Tu nourris quelques regrets de ne pas avoir réussi chez les pros ?
Non, aucun. J’ai couru sept ans chez les professionnels et j’ai eu une carrière relativement moyenne par rapport à ce que j’étais capable de réaliser... Sept ans où j'ai connu des accidents et des problèmes de santé. Par la force des choses, j’ai continué ma passion chez les amateurs avec les succès que l’on connaît. Je ne pense pas que j’aurais été plus heureux en faisant la même chose chez les professionnels. J’aurais juste gagné plus d’argent.

Aujourd’hui, si tu pouvais faire machine arrière, que changerais-tu pour mener une meilleure carrière chez les pros ?
Je débuterais dans une autre équipe (que Cofidis, NDLR). A l’époque, j'avais quasiment été contacté par toutes les équipes françaises. BigMat-Aubervilliers m’avait même proposé un contrat de quatre ans. Au vu de leur philosophie, je pense qu’ils ne m’auraient pas laissé sur le carreau à la suite de mon accident comme l'a fait Cofidis. J'étais très enthousiaste à l'idée de travailler avec Cyrille Guimard, un personnage du cyclisme. Malheureusement, il a quitté son poste en hiver.

« NE PAS VOIR QUE PAR LES WATTS »

Le temps est passé, et il a apporté des méthodes d’entraînement “modernes”. Aujourd’hui, la plupart des jeunes amateurs roulent avec un capteur de puissance. Et toi ? Que penses tu des nouvelles méthodes d’entraînement utilisées actuellement ?
J’ai déjà testé un capteur mais je l’ai vite retiré, par manque d’habitude. Je m’entraîne aux sensations et je n’ai même pas de compteur en compétition. J'aurais aimé en avoir un au début de ma carrière.

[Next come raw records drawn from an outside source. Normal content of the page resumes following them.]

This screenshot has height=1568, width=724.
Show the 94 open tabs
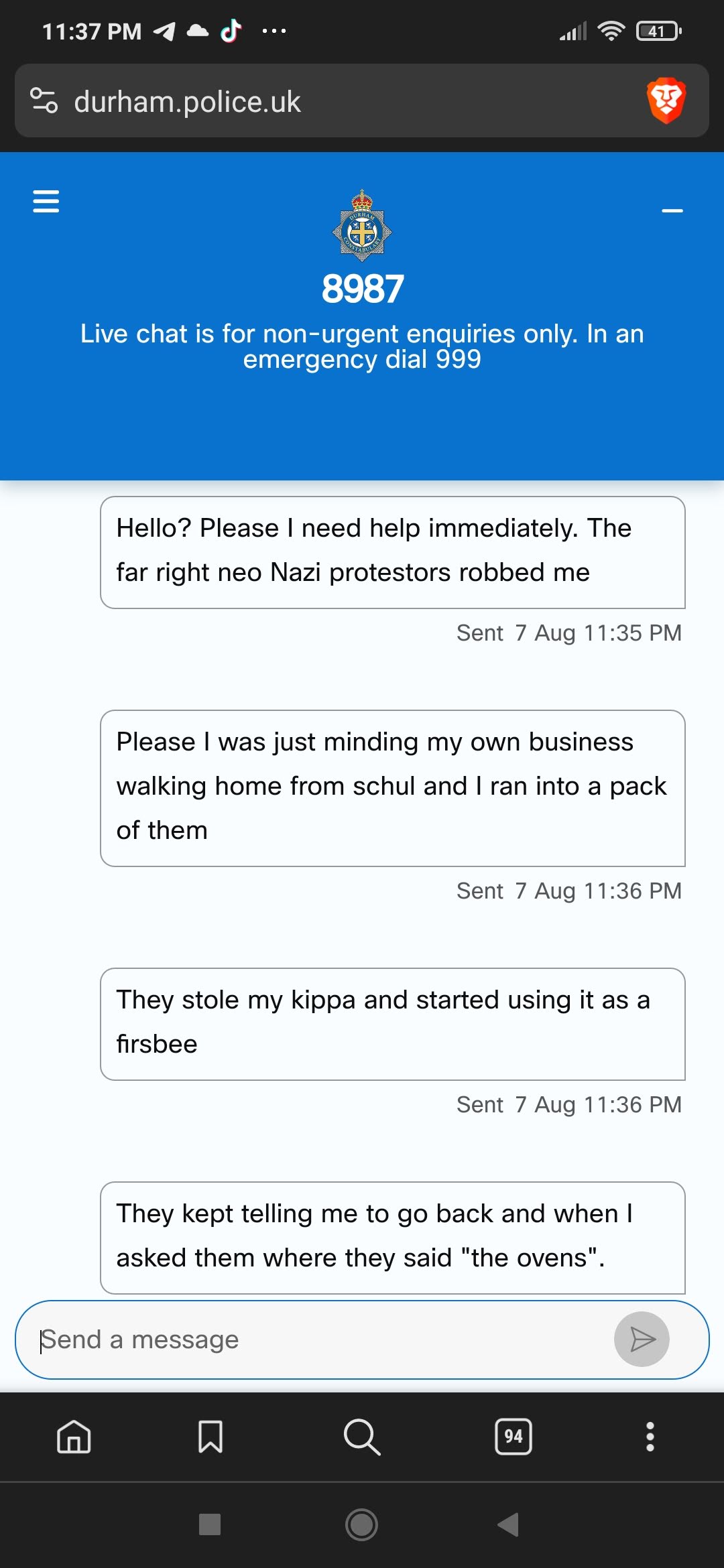(514, 1437)
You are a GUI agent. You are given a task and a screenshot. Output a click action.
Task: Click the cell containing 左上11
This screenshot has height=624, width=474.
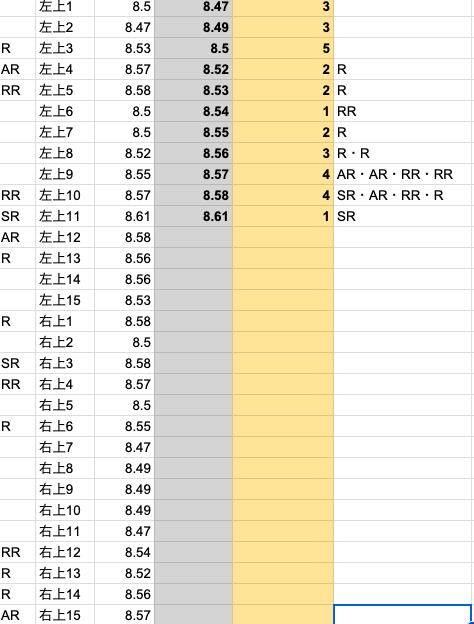(65, 216)
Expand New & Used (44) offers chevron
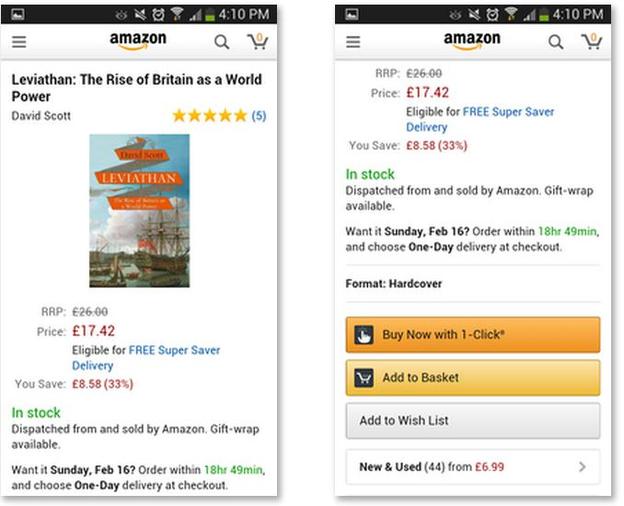Viewport: 624px width, 506px height. [582, 466]
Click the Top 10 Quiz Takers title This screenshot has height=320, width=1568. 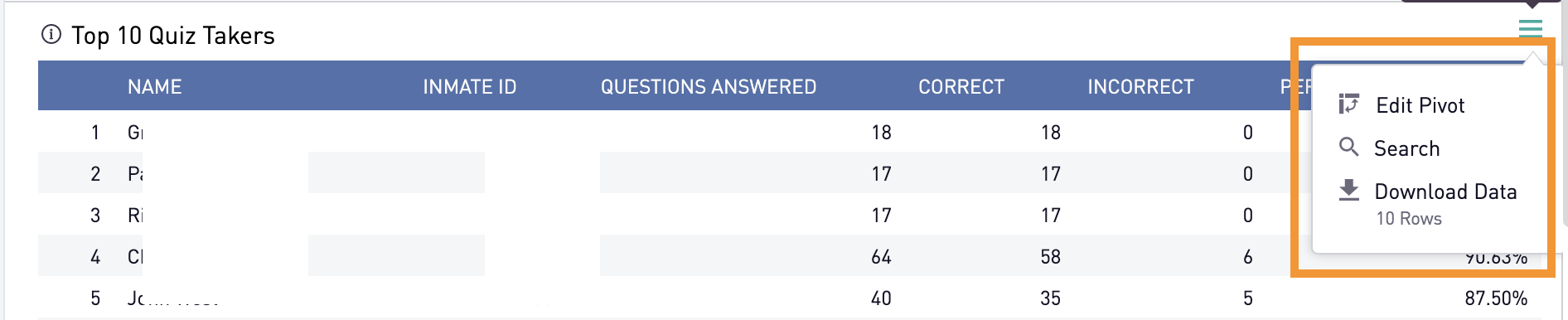point(173,36)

Si on a un entraîneur compétent dans ce domaine, ces outils peuvent être un plus pour préparer ses objectifs. Mais il ne faut pas tomber dans l’excès et ne voir que par les watts... Ça ne fait pas tout.

La façon de courir du peloton amateur a également évolué ?
Oui, beaucoup de coureurs font des efforts démesurés pour s’échapper, mais ensuite c’est souvent à celui qui va en faire le moins dans le groupe. Je pense que cette attitude est dictée par les directeurs sportifs. Les briefings des équipes DN sont souvent les mêmes : on ne roule pas si on n’est pas en surnombre, on ne roule pas si on est échappé avec untel, on ne roule pas si on n’est pas sûr de gagner ! Pour faire court, une majorité du peloton court sur la défensive.

Tu t'es adapté ?
Un peu, car j’ai un gros porte-bagage derrière mon vélo... Généralement je me déplace en groupe pendant les courses (rires). En début de course, je dois être très vigilant afin de ne pas louper les premières échappées, sinon c’est un enterrement de première classe.

« SUR LE VELO, JE NE SUIS PAS TROP MARRANT »

Comment te sens-tu perçu au sein du peloton, notamment par les jeunes ?
Certains m'apprécient, d'autres me détestent, mais cela m’importe peu. Je reçois beaucoup de messages de jeunes, souvent via Facebook. Il est vrai que lorsque je suis sur un vélo, je ne suis pas trop marrant (rires), c’est peut-être pour ça qu’ils n’osent pas venir me parler directement. Ils me demandent souvent des conseils, certains souhaitent que je les entraîne. Malheureusement, je n’ai pas le temps d’aider tout le monde. Je m’occupe d’un ou deux coureurs, comme je l’ai fait avec Nicolas Edet pendant deux ans, avant qu’il ne passe pro chez Cofidis.

Sens-tu une forme de respect, de crainte ou de jalousie par exemple ?
Il y a un peu des trois. Les jeunes que je côtoie dans mon équipe sont très respectueux. La jalousie concerne plutôt les coureurs qui se rapprochent de ma génération mais s’est souvent comme ça lorsque l’on gagne beaucoup, je crois…

L’un de ces jeunes a-t-il retenu ton attention ?
Oui, Warren Barguil. Indéniablement un futur grand.